Setelah itu gue meninggalkan kawasan Patan Durbar Square dan kembali ke Happily Ever After Hostel. Tiba di hostel gue beristirahat dengan merebahkan badan di kasur. Mau jam berapa pun, meskipun matahari kayaknya bersinar maksimal, tapi gue selalu kedinginan di Kathmandu ini. Gue kedinginan, namun di saat yang sama gue kangen berat untuk mandi. Ini adalah rekor terlama gue ngga mandi. Gue belum mandi sejak mendarat di Kuala Lumpur dan Kathmandu, itu berarti sudah 3 hari. Tapi sampai sekarang gue ngga punya secuil pun nyali untuk mengguyurkan air ke tubuh gue. 

Jangankan air untuk mandi, bahkan gue bersusah payah untuk menyesuaikan diri dengan air mineral di sini. Semua air mineral yang gue beli otomatis menjadi dingin seperti air es, walaupun tidak disimpan di kulkas. Itu juga yang bikin gue udah mulai merasakan radang tenggorokan. Karena gue ngga terbiasa mengkonsumsi 'air dingin' secara terus menerus.
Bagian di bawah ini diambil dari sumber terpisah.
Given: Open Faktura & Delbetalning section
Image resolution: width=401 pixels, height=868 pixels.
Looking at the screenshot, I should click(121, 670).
Selain itu gue udah mulai merasakan gejala - gejala sinus gue kambuh. Jelas aja....karena apapun pantangan penyakit sinus gue ada di sini : debu dan dingin. Debu di sini memang dahsyat banget.....untung gue selalu bawa dan menggunakan masker kemana pun gue pergi.....kecuali pas difoto, biar keren....
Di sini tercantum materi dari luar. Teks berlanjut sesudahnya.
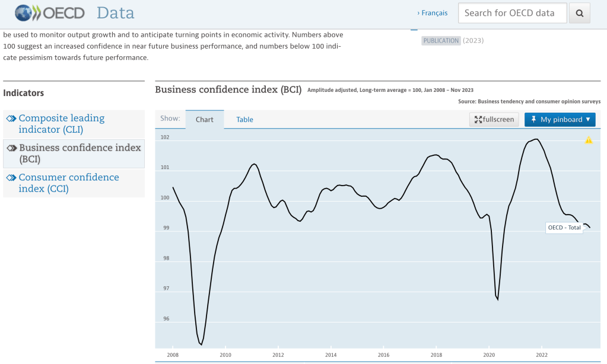Screen dimensions: 607x364
Task: Switch site language to Français
Action: tap(433, 13)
Seperti biasa, sore itu gue melanglang buana ke Kathmandu Durbar Square. Sore itu lebih gelap dari sore - sore sebelumnya, karena kebetulan pas waktu pemadaman listrik. Gue pun ngga berlama - lama di sini, tapi gue juga ngga mau kembali ke hostel terlalu dini. Maka mampirlah gue di sebuah kawasan pertokoan. Bagian depan pertokoan ini berupa toko - toko jam. Gue mampir ke salah satunya, dan dengan iseng tanpa harapan sedikitpun bertanya ke bapak pemilik toko. "Bapak punya jam sekecil ini?" kata gue sambil nunjukkin jam tangan Alba gue yang diameternya cuma 1 cm. Gue ngga pernah berharap bakal menemukan jam seperti ini lagi gue sudah berusaha mencarinya ke mana pun di Jakarta, dan tidak ada yang menjual. Lalu si bapak ini mengangguk dan bilang, "Ada...tunggu..." Gue bengong. Si bapak pun mengambil beberapa jam tangan dan etalase di belakangnya dan tampaklah sebuah jam tangan mini yang nyaris sama persis dengan jam Alba gue. Gue ngga bisa berkata apa - apa saking takjubnya. Terus gue ambil jam itu, mau gue pasangkan di tangan gue. Si bapak yang mungkin merasa ukuran antara jam mini tersebut ngga sebanding dengan postur tubuh dan tangan gue yang tambun ini, bilang "Kamu jangan pakai yang itu....terlalu kecil...ini ada yang lebih besar..." *sialan!* Dengan halus gue menolak dan bilang kalau gue memang penggemar jam - jam berukuran super kecil. Negosiasi harga pun terjadi. Si bapak penjual jam awalnya menawarkan di harga Rs 1,950, dan di akhir dari proses tawar menawar itu, gue keluar sebagai pemenang yang berhak membawa pulang kembaran jam mungil gue seharga USD 10. 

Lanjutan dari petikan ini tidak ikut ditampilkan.